#### PROBLEM REQUIREMENTS
The first line of the entries below, the line containing "Task: Align text to the left", and every line between them should be repeated exactly, and nothing else.

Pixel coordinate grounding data
────────
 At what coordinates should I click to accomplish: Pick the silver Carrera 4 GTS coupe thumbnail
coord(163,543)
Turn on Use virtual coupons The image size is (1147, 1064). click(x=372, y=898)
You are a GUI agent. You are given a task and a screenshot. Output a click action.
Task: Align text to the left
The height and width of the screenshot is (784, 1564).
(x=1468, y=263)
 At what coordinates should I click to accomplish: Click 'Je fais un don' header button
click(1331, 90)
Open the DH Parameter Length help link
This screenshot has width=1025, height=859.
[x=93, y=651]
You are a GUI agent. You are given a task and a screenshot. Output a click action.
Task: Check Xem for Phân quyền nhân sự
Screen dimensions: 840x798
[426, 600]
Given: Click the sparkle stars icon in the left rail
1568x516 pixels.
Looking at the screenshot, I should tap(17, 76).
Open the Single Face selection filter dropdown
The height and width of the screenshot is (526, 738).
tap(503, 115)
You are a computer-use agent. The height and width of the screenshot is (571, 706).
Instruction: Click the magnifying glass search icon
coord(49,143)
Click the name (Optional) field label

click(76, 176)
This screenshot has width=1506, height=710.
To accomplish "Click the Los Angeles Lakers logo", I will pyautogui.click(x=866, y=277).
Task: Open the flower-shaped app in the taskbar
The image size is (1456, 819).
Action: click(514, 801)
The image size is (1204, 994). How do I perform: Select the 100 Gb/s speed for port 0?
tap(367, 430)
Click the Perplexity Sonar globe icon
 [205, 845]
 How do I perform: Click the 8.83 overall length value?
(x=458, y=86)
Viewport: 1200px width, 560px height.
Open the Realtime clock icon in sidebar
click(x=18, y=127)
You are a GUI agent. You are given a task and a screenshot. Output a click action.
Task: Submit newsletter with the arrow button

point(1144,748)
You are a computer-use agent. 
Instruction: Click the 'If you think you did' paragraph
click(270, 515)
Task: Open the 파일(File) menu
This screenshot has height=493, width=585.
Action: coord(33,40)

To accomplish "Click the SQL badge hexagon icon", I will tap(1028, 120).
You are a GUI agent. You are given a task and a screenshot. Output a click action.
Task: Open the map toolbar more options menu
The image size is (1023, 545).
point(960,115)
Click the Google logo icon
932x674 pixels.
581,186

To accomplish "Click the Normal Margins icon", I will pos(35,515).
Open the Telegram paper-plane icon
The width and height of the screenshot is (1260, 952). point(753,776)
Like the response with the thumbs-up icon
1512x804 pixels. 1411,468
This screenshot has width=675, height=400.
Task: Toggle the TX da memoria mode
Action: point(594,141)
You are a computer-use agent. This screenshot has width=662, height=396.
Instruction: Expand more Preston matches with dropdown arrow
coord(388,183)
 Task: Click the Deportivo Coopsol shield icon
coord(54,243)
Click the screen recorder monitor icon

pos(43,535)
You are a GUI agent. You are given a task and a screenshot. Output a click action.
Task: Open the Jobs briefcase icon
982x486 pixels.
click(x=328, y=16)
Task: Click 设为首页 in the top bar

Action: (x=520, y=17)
────────
#### RESULT OF THE EXERCISE
 At what coordinates should I click to accomplish: Pick the silver Carrera 4 GTS coupe thumbnail
coord(163,543)
Turn on Use virtual coupons The image size is (1147, 1064). click(x=372, y=898)
You are a GUI agent. You are given a task and a screenshot. Output a click action.
Task: Align text to the left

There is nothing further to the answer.